So Larry is the correct answer as it is the only set that results in each boy having a different score.

Q10 wasn't difficult, was it? If all the games are drawn that's 760 points. 1000-760 = 240 so there must be 240 three-pointers. The balance is 140.
I miscalculated Q10 by assigning 1 point for lost matches (instead of 0); but I really found only 28 squares in Q9: 1 BIG square, 9 medium squares, 12 small squares, 4 squares of 2x2 medium squares, and finally 2 with bisectors make up 1.5x1.5 medium squares. So where are the remaining 4?
IMHO the correct answer to Q10 is 70. This makes it 310 games won and 70 games drawn.

310*3 + 70*1 = 1000
D'oh... Found my mistake...
08:11 commentator and timbo - clearly you have access to 'invisible' rules that I'm unaware of.
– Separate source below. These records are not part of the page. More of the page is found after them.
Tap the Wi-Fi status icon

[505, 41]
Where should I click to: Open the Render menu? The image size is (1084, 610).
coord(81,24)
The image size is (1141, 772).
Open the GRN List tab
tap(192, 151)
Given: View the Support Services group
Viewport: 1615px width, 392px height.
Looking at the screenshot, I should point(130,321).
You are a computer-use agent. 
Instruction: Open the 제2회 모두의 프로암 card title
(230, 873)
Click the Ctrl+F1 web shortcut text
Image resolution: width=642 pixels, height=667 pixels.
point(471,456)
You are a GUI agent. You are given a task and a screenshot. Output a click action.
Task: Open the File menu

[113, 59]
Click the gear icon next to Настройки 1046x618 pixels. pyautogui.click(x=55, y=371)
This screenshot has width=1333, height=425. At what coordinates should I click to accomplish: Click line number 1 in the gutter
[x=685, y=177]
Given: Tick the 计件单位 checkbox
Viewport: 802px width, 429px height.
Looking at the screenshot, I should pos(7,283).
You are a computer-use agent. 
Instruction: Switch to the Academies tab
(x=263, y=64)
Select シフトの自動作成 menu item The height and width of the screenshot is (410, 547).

I repeat the wording 'EACH boy had a different number of answers CORRECT' - so how can any of them score zero if they all got at least one answer correct?

The wording should be 'Each of the four boys got a different score in the quiz, they ranged from all correct answers to all wrong answers, which boy answered all of the questions correctly?'

By the way - why is it four boys, as opposed to girls, or children?
@Patrickov: There are 13 2x2 squares: the nine obvious ones, plus four less obvious. Dividing the big square notionally into 6x6 and counting from the left and top as (1,1), the 2x2 squares have as their top left corners
(1,1) (2,1)* (3,1) (5,1) (1,2)* (1,3) (3,3) (4,3)* (5,3) (3,4)* (5,1) (5,3) (5,5)

I suspect you have overlooked the four I have starred
@Still anon

If there were only three children, it would have been possible for them all to get at least one correct. But with four, there have to be four different numbers. The number of answers Garry got correct was zero.

Why were they boys? Probably because the question setter couldn't think of four girls' names that rhyme.

Or, maybe, that it is implausible that any group of girls would do so badly on such a test(!)
@No-name: Damn it's hard!
Blast.

0
still anon seems to believe that 'EACH boy had a different number of answers CORRECT' implies 'they all got at least one answer correct'. The special rule to which the rest of us have access is, as an earlier commentor said, 'zero is a number'.

If DG had provided us with dozens of puzzles involving schoolchildren, and all those children had been declared male, there might have been a case to answer sexism-wise. But one single question is not really a convincing indication of anything.